By the end of this lesson, students should be able to:

  1. Understand what Jupyter Notebooks are and how to use them effectively.
  2. Load and inspect data from CSV and JSON files in a Jupyter Notebook.
  3. Perform basic data analysis using Python libraries such as pandas and matplotlib.
  4. Apply their knowledge to analyze data from Donkey Car projects.

Required Materials and Preparation

  • Access to a computer with Python, Jupyter Notebooks, pandas, and matplotlib installed.
  • Sample data sets from Donkey Car projects in both CSV and JSON formats.
  • Previous knowledge in Python programming.

Lesson Breakdown

Lesson 1: Introduction to Jupyter Notebooks (2 hours)

1.1 Lecture: What is a Jupyter Notebook? (30 mins)

  • Definition and purpose
  • Features and benefits of using Jupyter Notebooks

1.2 Hands-on Activity: Getting Started with Jupyter Notebook (90 mins)

  • Launching a Jupyter Notebook
  • Familiarizing with the interface
  • Creating, editing, and executing cells
  • Markdown syntax and use
  • Saving and sharing Jupyter Notebooks

Lesson 2: Data Loading and Inspection in Jupyter Notebooks (2 hours)

2.1 Lecture: Basics of pandas (30 mins)

  • Overview of pandas
  • Creating dataframes
  • Basic dataframe operations

2.2 Hands-on Activity: Loading and Inspecting Data (90 mins)

  • Reading data from CSV and JSON files with pandas
  • Inspecting data: checking the dimensions, viewing the first/last few rows, data types
  • Data summary statistics: using describe()

Lesson 3: Basic Data Analysis in Jupyter Notebooks (3 hours)

3.1 Lecture: Data Analysis with pandas (30 mins)

  • Filtering and selecting data
  • Grouping and aggregation
  • Basic plotting with pandas

3.2 Hands-on Activity: Basic Data Analysis (150 mins)

  • Practical exercises for data selection, filtering, and aggregation
  • Creating basic plots to visualize data insights
  • Exploring the data to answer exploratory questions

Lesson 4: Data Analysis of Donkey Car Project Data (3 hours)

4.1 Recap: Overview of the Donkey Car project (30 mins)

  • Overview of the Donkey Car project and the associated datasets

4.2 Hands-on Activity: Donkey Car Data Analysis (150 mins)

  • Loading and inspecting Donkey Car project datasets
  • Performing exploratory data analysis: answering specific questions, making plots, extracting insights
  • Discussion: Sharing insights, potential improvements for the Donkey Car project based on the data

Evaluation

Students' understanding will be evaluated through their participation in the hands-on activities and the insights they generate from the Donkey Car project's data analysis.
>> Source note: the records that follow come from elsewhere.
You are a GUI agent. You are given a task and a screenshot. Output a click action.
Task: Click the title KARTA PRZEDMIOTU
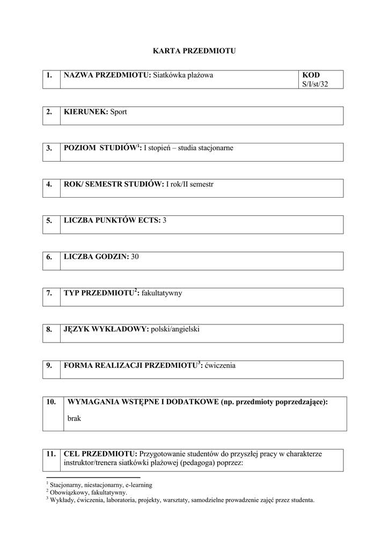[194, 51]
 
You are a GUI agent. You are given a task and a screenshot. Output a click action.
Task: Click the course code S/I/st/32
[315, 84]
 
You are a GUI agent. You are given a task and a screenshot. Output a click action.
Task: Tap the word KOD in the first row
[311, 75]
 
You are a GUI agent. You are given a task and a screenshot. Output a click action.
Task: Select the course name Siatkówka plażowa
[183, 75]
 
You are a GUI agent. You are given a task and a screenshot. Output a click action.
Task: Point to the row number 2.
[49, 112]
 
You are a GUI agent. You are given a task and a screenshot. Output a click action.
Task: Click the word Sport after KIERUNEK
[119, 112]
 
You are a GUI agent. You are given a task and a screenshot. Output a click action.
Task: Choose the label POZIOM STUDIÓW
[100, 148]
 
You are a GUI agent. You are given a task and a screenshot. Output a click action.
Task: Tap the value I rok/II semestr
[189, 184]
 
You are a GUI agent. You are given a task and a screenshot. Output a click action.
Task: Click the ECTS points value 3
[165, 221]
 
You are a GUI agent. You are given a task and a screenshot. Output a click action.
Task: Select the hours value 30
[135, 257]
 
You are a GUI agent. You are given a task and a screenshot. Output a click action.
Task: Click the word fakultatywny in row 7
[162, 293]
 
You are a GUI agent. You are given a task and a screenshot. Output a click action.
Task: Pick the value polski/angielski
[175, 329]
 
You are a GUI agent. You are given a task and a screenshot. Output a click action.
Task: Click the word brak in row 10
[74, 418]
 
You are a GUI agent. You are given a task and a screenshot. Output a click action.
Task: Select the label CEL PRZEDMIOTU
[100, 454]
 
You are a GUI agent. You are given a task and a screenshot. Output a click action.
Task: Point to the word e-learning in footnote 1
[137, 484]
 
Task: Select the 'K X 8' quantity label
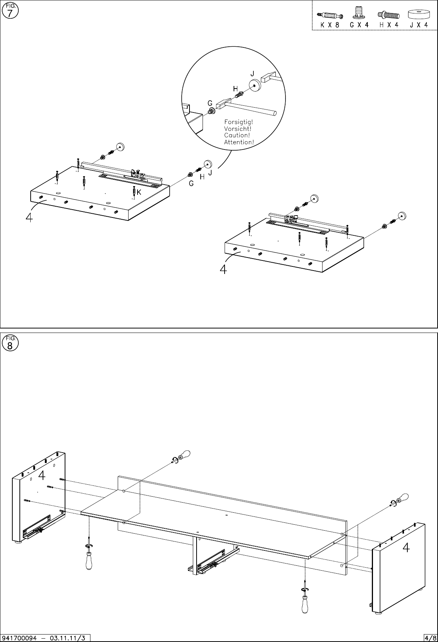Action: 330,25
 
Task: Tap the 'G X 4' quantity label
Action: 359,25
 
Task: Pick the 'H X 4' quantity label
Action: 389,25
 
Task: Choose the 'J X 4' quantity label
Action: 418,25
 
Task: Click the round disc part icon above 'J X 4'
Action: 418,15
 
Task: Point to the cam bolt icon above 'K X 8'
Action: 330,15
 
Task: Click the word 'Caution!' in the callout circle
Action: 237,135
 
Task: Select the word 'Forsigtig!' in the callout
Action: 238,122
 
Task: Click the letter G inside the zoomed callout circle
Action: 210,103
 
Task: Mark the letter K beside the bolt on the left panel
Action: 139,192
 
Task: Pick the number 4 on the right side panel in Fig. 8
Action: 406,547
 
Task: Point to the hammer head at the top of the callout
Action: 269,77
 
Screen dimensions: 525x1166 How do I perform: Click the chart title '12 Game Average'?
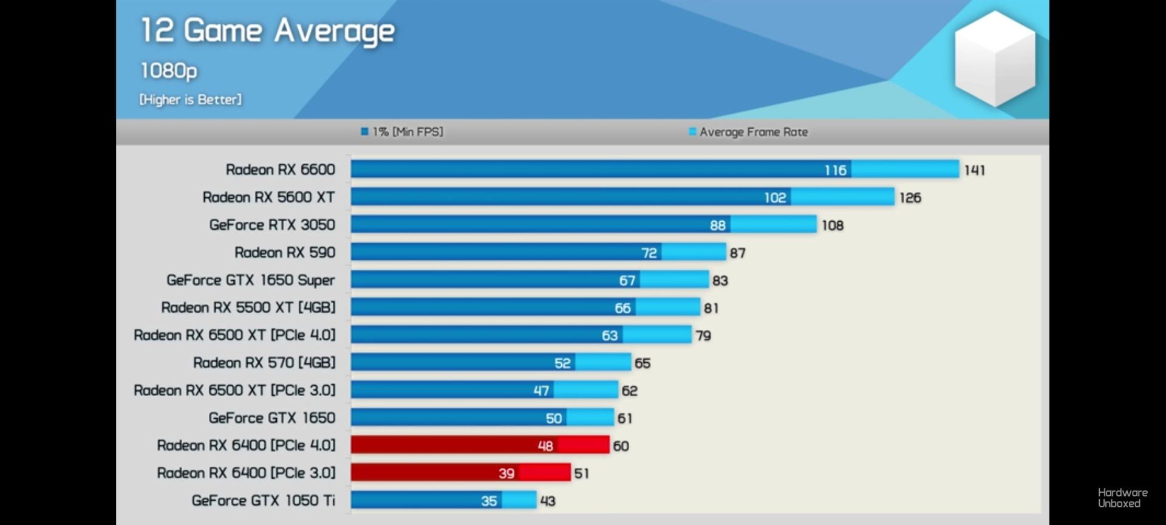pos(267,32)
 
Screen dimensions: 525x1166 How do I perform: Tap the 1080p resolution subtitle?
pos(169,70)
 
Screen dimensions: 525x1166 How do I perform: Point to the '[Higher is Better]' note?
pos(190,100)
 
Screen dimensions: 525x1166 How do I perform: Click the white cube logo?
pos(995,59)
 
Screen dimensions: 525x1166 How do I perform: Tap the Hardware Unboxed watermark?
pos(1122,498)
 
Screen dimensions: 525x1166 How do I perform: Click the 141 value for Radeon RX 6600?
pos(974,170)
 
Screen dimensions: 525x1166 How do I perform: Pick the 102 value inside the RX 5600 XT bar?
pos(775,197)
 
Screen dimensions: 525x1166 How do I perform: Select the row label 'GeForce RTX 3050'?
pos(272,225)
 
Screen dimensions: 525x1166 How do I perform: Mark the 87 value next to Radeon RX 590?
pos(737,253)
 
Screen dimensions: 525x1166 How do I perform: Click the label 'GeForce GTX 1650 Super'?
pos(250,280)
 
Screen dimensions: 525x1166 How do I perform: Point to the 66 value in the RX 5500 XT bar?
pos(622,308)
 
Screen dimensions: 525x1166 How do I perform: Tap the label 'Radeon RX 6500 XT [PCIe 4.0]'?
pos(234,335)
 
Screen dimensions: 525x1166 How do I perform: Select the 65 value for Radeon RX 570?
pos(643,363)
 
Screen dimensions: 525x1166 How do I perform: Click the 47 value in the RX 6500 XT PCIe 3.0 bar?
pos(541,391)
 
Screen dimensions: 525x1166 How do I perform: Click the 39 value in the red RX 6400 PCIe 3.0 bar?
pos(506,473)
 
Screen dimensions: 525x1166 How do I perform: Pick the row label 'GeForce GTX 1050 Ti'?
pos(263,501)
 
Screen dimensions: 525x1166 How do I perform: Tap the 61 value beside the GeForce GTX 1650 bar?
pos(625,418)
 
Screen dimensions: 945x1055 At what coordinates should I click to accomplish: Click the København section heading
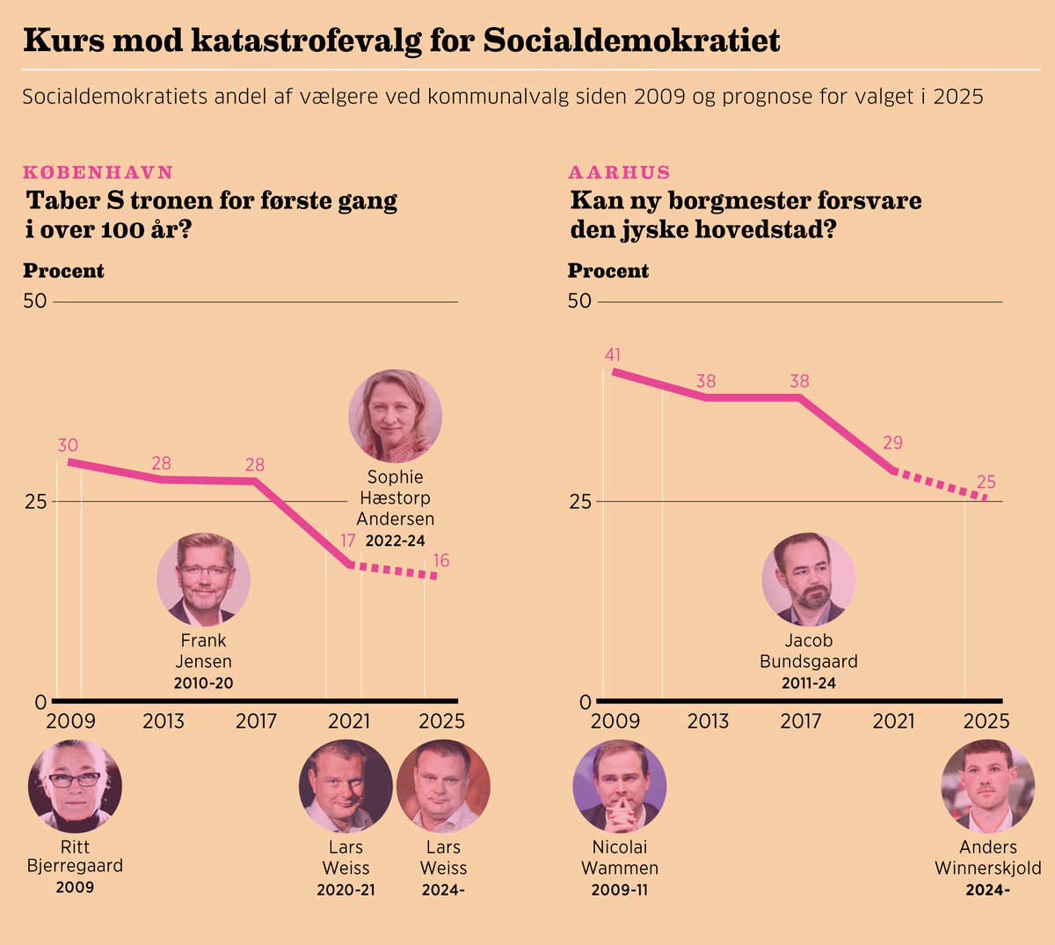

An end-of-unit quiz will also be provided to assess their theoretical understanding and practical skills in Jupyter Notebooks and data analysis.

Extension Activities

  • Advanced Data Analysis: Introduce students to more advanced data analysis techniques such as correlation analysis, data normalization, and pivot tables.
  • Data Visualization: Teach students about more complex visualizations using libraries such as seaborn or plotly.
  • Machine Learning Introduction: Provide a brief overview of how the data they have analyzed could be used to train a machine learning model.